Skip to content

True Interprocess Shared Memory (Proof of Concepte Stage)

Share your data between your Python processes (2 processes currently) and work with them as usual. Work across different processes is made turn by turn (fast operation: using full memory barrier instead of system calls)

Supported types (currently):

  • list - Unlike multiprocessing.shared_memory.ShareableList: mutable and resizable between different processes, supports other containers (lists, tuples, dicts) as an items and implements all list methods. Faster than multiprocessing.shared_memory.ShareableList.
  • dict - currently immutable
  • tuple
  • str
  • bytes
  • bytearray
  • bool
  • float - Unlike values in multiprocessing.shared_memory.ShareableList, supports Addition Assignment (shared_list[20] += 999.3) and all other native methods and operators
  • int - int64, currently. Unlike values in multiprocessing.shared_memory.ShareableList, supports Addition Assignment (shared_list[15] += 999) and all other native methods and operators
  • None

Examples

shared_memory_example.py

and smaller:

from multiprocessing import Process
from cengal.hardware.memory.shared_memory import *


shared_memory_name = 'test_shared_mem'
shared_memory_size = 200 * 1024 * 1024
switches = 1000
changes_per_switch = 2000


def work(manager, shared_data)
    index = 0
    while index < switches:
        with wait_my_turn(manager):
            # emulatin our working process
            for i in range(changes_per_switch):
                shared_data[1] += 1

def second_process():
    consumer: SharedMemory = SharedMemory('test_shmem', False)
    consumer.wait_for_messages()
    with wait_my_turn(consumer):
        shared_data = consumer.take_message()
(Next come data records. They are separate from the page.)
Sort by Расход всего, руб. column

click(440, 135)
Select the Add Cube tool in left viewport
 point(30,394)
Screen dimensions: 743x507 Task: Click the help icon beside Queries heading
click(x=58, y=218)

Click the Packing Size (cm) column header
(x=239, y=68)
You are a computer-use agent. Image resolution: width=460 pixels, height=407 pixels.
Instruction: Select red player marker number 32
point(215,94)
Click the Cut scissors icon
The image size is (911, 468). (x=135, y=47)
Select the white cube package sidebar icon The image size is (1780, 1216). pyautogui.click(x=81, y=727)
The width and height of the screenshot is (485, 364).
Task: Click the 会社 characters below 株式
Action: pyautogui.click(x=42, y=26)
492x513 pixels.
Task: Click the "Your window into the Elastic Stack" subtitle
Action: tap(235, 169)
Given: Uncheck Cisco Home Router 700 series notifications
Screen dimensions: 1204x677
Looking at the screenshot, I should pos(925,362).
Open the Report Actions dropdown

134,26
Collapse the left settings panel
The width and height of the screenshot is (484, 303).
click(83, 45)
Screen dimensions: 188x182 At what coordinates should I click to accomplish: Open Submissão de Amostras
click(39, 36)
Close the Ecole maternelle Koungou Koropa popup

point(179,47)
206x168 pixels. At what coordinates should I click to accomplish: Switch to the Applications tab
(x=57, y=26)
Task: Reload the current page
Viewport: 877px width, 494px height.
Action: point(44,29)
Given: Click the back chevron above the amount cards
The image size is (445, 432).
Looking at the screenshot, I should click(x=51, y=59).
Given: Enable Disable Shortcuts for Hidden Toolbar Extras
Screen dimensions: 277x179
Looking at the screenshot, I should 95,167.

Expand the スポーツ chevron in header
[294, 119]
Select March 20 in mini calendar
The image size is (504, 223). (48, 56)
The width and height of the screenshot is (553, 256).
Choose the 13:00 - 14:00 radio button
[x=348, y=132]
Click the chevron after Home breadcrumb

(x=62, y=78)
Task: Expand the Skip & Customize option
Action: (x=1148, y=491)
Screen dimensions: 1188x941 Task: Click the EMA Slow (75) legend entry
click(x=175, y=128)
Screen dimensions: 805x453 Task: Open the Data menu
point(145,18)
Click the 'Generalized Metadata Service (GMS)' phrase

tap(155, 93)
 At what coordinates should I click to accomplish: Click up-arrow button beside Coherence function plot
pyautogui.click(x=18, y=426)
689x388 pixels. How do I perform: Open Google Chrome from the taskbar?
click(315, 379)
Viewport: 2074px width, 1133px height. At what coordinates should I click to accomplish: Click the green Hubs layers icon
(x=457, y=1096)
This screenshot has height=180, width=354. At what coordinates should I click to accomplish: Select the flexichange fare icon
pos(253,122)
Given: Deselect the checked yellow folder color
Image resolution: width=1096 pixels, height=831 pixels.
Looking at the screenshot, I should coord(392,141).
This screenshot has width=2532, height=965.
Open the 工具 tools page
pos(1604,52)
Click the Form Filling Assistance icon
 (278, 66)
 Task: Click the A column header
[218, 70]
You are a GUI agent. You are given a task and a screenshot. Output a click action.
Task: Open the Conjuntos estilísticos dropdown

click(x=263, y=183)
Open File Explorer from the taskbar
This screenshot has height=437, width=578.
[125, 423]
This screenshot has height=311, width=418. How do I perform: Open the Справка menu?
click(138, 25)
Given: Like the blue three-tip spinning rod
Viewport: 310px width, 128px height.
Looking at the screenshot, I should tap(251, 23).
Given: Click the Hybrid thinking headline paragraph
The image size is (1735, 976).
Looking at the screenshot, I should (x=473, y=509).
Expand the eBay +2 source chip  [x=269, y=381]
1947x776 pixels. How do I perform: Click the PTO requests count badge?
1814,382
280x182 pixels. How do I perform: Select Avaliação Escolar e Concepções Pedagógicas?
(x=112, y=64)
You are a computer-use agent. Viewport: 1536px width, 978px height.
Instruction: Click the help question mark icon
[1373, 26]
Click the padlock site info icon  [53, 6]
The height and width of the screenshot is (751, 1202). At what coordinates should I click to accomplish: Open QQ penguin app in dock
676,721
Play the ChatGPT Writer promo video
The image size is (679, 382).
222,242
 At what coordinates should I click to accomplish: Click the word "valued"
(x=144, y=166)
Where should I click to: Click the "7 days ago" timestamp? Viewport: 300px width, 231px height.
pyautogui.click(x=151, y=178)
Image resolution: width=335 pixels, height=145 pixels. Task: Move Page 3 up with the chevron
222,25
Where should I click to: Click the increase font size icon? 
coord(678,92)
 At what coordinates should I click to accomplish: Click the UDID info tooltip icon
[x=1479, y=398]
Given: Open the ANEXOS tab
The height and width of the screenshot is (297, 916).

    work(consumer, shared_data)


creator: SharedMemory = SharedMemory(shared_memory_name, True, shared_memory_size)
p = Process(target=second_process)
p.start()
creator.wait_consumer_ready()
with wait_my_turn(creator):
    data = [
        'hello',
        0,
        (8, 2.0, False),
        {
            b'world': -6,
            5: 4
        }
    ]
    shared_data = creator.put_message(data)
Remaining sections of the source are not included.